The architect Charles Gwathmey has died at 71 after a prolific and bewilderingly erratic career that, despite his absence, isn’t quite over yet. Some of his major designs are still under construction, including the muscle-bound U.S. Mission to the United Nations and a doggedly hyperluxurious Fifth Avenue residential tower. In the sixties, Gwathmey was a member of the New York Five, a gang of swaggering modernists that included John Hejduk, Richard Meier, Michael Graves, and Peter Eisenman. Gwathmey was the most urbane and adaptable of the bunch. Along with his partner Robert Siegel, with whom he founded the firm Gwathmey Siegel & Associates, he supplied castles on the beach to the East Hampton nobility, corporate high-rises, apartment renovations, as well as a stream of civic projects. Rather than brand his designs with signature mannerisms, he combined smooth elegance of execution with the willingness to be self-effacing. In revisiting Frank Lloyd Wright’s Guggenheim and Paul Rudolph’s Art and Architecture Building at Yale, he politely declined to compete with the masters. Unfortunately, when some of the juiciest projects came his way, he occasionally allowed himself an infuriating lapse of taste.
The condo’s two halves, one fronting onto West Broadway, the other onto Wooster Street, sandwich the glamorized alleyway that give the building its name. The mixture of clear, fritted, and frosted panes gives texture and liveliness to a mostly glass façade, making the building a fresh but not intrusive addition to a historic street.
Gwathmey had a healthy sense of his own architectural eminence, but some of his most successful projects were his least obtrusive. When the Guggenheim needed more space, he eventually decided that the best way to honor Frank Lloyd Wright’s flamboyance was not competition but restraint. The result was a simple blond slab that helps rationalize exhibits and otherwise retires politely into the background.
Stashing a visual arts institution in the basement of a midtown office building might not be the most obvious way to raise its visibility, but the serene white galleries feel so much more like a cloister than a warren that you forget there’s traffic rumbling overhead.
The 52-story hotel and condo isn’t even finished yet and already it feels like the sort of building they don’t make anymore.

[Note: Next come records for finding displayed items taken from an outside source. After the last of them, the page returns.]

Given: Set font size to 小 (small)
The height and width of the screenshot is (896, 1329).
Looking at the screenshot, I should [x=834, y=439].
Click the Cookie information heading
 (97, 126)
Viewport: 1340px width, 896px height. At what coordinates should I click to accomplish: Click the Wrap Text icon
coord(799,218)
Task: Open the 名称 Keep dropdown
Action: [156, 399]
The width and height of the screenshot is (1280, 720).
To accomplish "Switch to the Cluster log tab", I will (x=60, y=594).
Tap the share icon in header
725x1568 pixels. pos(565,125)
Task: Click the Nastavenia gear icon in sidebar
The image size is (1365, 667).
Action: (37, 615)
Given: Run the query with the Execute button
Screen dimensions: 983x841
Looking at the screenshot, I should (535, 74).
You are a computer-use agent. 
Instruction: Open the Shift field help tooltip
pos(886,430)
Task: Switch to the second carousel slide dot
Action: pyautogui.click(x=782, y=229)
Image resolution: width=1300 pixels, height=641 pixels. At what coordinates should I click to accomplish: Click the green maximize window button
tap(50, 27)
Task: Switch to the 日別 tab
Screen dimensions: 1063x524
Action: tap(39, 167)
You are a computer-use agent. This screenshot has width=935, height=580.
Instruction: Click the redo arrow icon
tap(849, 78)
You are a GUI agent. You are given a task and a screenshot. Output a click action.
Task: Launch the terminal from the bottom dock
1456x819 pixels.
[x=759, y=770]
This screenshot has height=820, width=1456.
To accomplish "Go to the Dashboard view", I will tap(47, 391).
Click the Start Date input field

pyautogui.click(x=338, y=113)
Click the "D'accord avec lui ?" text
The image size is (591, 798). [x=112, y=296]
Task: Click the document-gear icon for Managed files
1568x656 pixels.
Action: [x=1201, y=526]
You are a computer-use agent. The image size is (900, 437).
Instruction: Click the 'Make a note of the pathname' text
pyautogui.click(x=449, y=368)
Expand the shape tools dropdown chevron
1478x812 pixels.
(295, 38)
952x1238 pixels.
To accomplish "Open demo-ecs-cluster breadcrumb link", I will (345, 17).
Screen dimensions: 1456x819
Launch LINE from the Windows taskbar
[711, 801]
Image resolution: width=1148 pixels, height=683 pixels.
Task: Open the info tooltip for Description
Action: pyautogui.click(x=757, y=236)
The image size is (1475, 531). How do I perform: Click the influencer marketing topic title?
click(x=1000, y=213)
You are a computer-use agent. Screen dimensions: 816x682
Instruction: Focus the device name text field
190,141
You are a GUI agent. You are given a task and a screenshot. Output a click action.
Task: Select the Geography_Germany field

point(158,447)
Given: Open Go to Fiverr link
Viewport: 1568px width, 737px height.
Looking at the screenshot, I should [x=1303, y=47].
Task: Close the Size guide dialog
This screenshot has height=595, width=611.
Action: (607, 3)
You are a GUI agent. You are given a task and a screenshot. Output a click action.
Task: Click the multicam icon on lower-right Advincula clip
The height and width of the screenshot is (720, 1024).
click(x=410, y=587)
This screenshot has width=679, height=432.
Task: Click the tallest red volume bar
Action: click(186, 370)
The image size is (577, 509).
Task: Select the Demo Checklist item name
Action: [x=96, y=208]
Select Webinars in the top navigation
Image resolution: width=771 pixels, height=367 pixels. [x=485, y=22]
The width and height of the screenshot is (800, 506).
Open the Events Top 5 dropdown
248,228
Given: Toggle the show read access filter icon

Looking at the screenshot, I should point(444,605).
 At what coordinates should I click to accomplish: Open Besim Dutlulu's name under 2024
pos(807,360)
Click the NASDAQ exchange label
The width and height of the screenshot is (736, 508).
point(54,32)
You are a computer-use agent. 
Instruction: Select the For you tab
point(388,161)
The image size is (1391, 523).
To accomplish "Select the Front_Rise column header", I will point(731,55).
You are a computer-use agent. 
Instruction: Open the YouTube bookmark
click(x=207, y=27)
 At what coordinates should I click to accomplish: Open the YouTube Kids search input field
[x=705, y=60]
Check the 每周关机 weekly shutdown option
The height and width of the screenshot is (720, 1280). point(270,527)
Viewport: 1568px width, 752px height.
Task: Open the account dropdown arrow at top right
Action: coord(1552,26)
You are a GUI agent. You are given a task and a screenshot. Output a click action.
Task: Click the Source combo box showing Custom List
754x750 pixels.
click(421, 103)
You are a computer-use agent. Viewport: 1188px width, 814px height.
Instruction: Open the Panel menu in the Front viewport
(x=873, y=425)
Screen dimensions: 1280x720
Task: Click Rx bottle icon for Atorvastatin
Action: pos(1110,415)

Gwathmey was always dapperly clad, and so are most of his buildings — this one in sumptuous limestone, with windows angled to create a tweedy pattern.
It’s hard to remember now, but the notion of headquartering a financial institution in a glass tower at Times Square once seemed slightly lunatic. Gwathmey’s building, completed in 1990, made the point that if the suits were coming to the carnival, it should be in a building with a dash of architectural razzmatazz.
Gwathmey came to fame with the Hamptons house he designed for his parents in 1965. In this modest but classic work he established an East End aesthetic, a severe and ravishing arrangement of abstract lines and planes that seemed instantly native to the dunes.